本文
この一環として昨年9月、政党を評価する基準となる「優先政策事項」2003年9月25日号既報)を発表。さらに同年12月、会員企業が政党の政策評価を参考に、自発的に政治寄付をすることを申し合わせた。それを受けて今年1月には、会員企業・団体が政治寄付を行う際の参考として「2004年第1次政策評価」(2004年2月5日号既報)を発表した。

2004年第2次政策評価のポイント

こうしたプロセスを経てとりまとめた「2004年第2次政策評価」のポイントは次のとおり。

1.評価対象政党

現時点で企業の政治寄付を受け入れる意思を明らかにしている自由民主党と民主党の2党とした。

2.評価期間

2003年総選挙に向けて、各党が政権公約を発表してから、現時点までとした。

3.評価表の構成と示し方

「総評」「優先政策事項に照らした評価」「包括的事項の論評」の3部構成とした。

  1. 「総評」では、評価結果の要約を記述した。

  2. 「優先政策事項に照らした評価」は、「合致度」「取り組み」「実績」の観点から、それぞれ5段階に評価した。

    1. 「合致度」は、優先政策事項と各党が2003年総選挙に向け発表した政権公約との対比で評価した。

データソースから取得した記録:
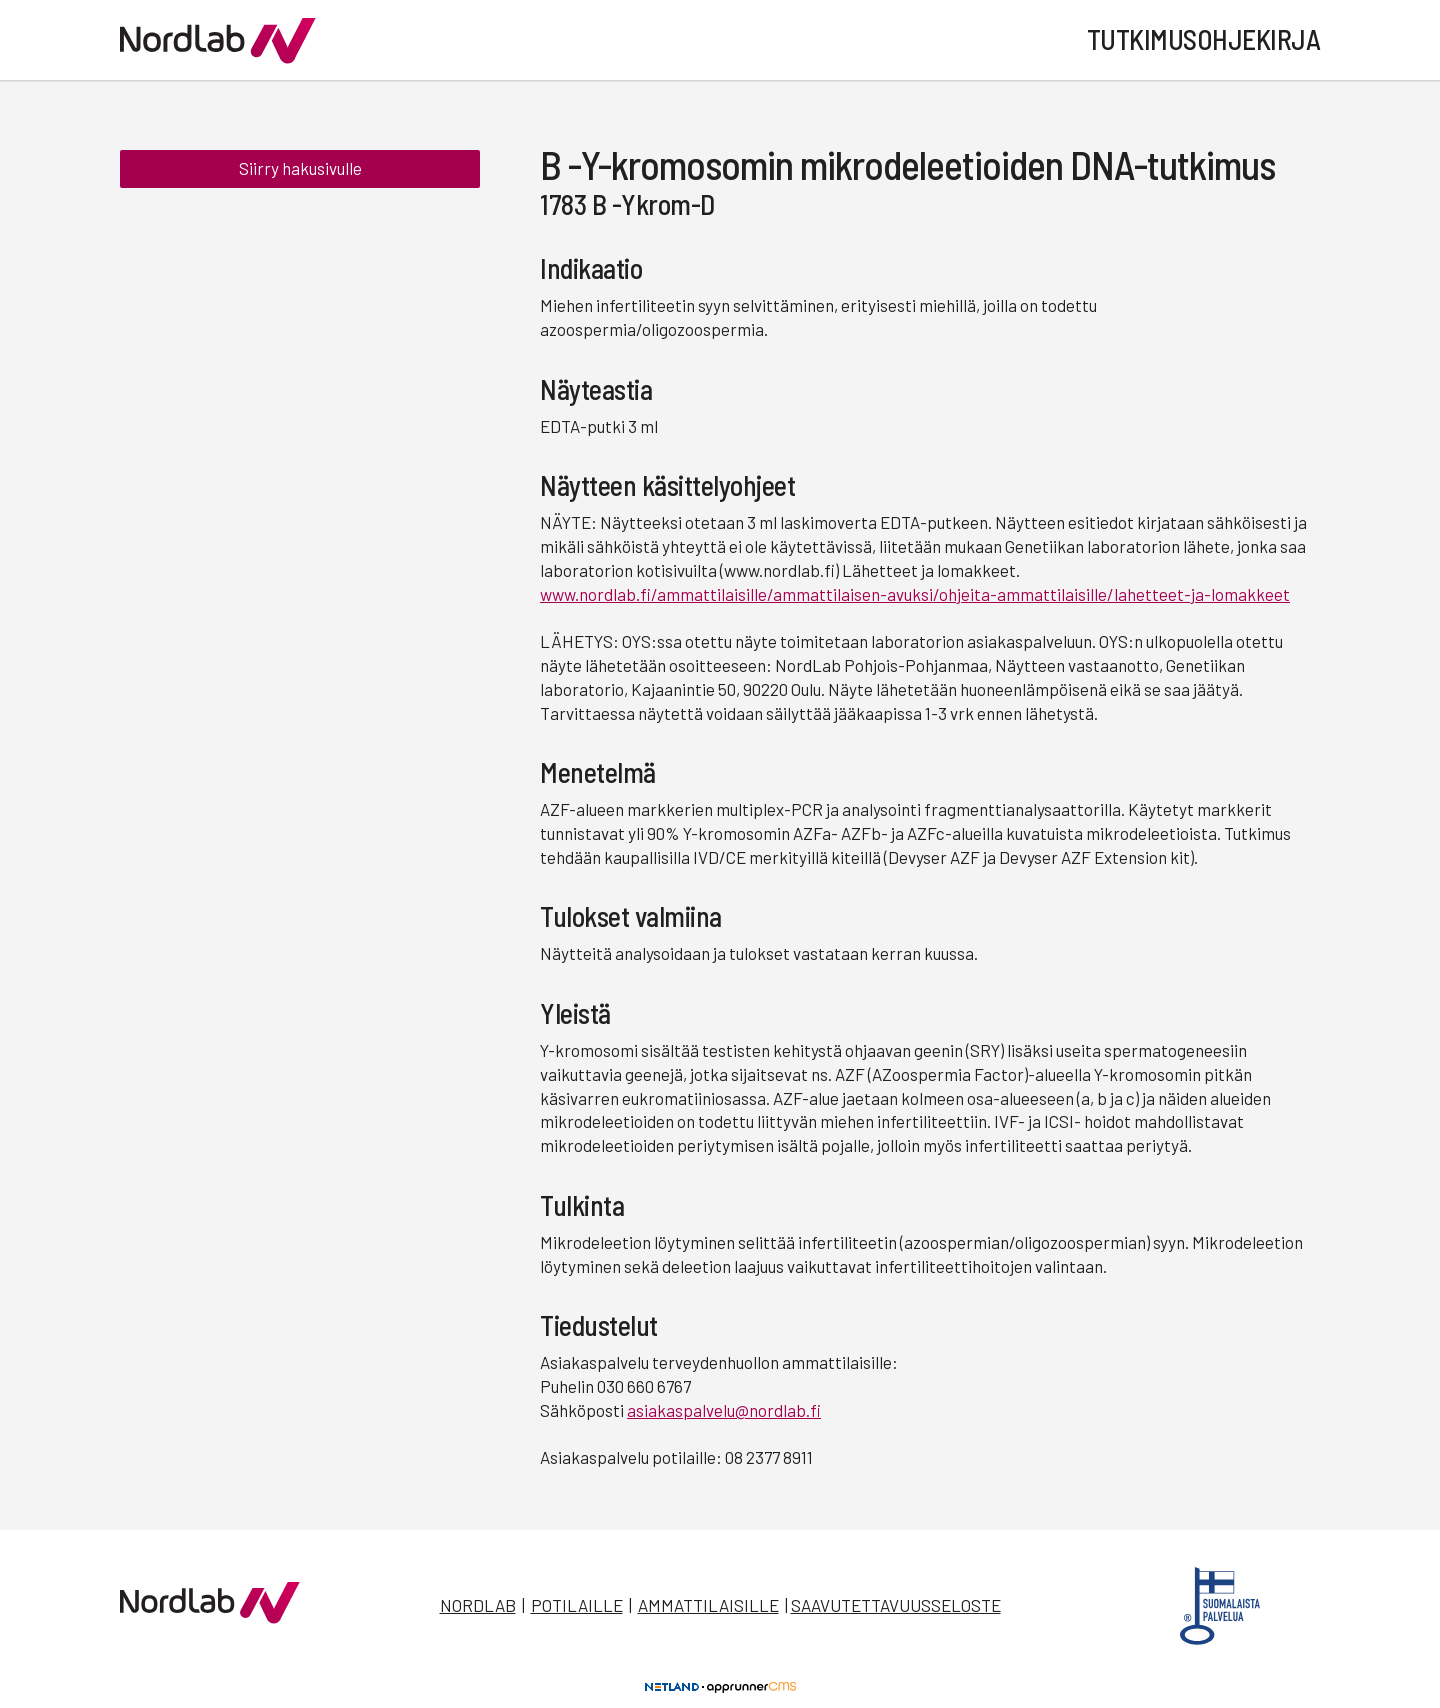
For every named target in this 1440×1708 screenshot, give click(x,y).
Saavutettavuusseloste (896, 1605)
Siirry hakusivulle (300, 168)
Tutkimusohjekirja (1204, 39)
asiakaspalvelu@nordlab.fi (724, 1410)
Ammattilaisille (708, 1605)
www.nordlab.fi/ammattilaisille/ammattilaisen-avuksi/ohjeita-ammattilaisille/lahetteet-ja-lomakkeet (915, 594)
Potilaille (577, 1605)
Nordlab (478, 1605)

演習課題
a. 政党の政策評価についての本文を、「現時点で企業の政治寄付を受け」を含むところから始め、「1. 「総評」では、評価結果の要約を記述した。」までそのまま書き写してください。
b. 政党の政策評価についての本文を、最後に示された文の後から続けて書いてください。

解答
a.
現時点で企業の政治寄付を受け入れる意思を明らかにしている自由民主党と民主党の2党とした。

2.評価期間

2003年総選挙に向けて、各党が政権公約を発表してから、現時点までとした。

3.評価表の構成と示し方

「総評」「優先政策事項に照らした評価」「包括的事項の論評」の3部構成とした。

  1. 「総評」では、評価結果の要約を記述した。

b.
    2. 「取り組み」は、通常国会の動向や日本経団連との政策対話などから、政策立案から実現までの過程における政党の動きについて、優先政策事項に照らし、評価した。国会における投票行動は、政策実現の一環との見地から「取り組み」に含め評価した。今回の再評価によって第1次評価から評点が変わったものについては、第1次評価の評点を参考までに( )で示した。

    3. 「実績」は、実現した政策による優先政策事項の達成度を評価した。評価にあたっては、当該政策の立案から実現に至る過程で、政党が主体的に関与した場合を対象とし、それに該当しない場合は、「−(横棒)」と記した。

  3. 「包括的事項の論評」は、政策本位の政治への取り組み、企業の政治寄付への考え方、政治資金の透明性向上に向けた取り組みなどについて、日本経団連の考えに照らし、記述した。

4.民間寄付の使途と政治資金の効率化・透明性向上

政党に対しては、あらためて (1)民間寄付を政策立案・推進能力の強化に充当すること (2)政治資金の効率化と透明性の向上に努め民間寄付の使途を公表することを強く要望する。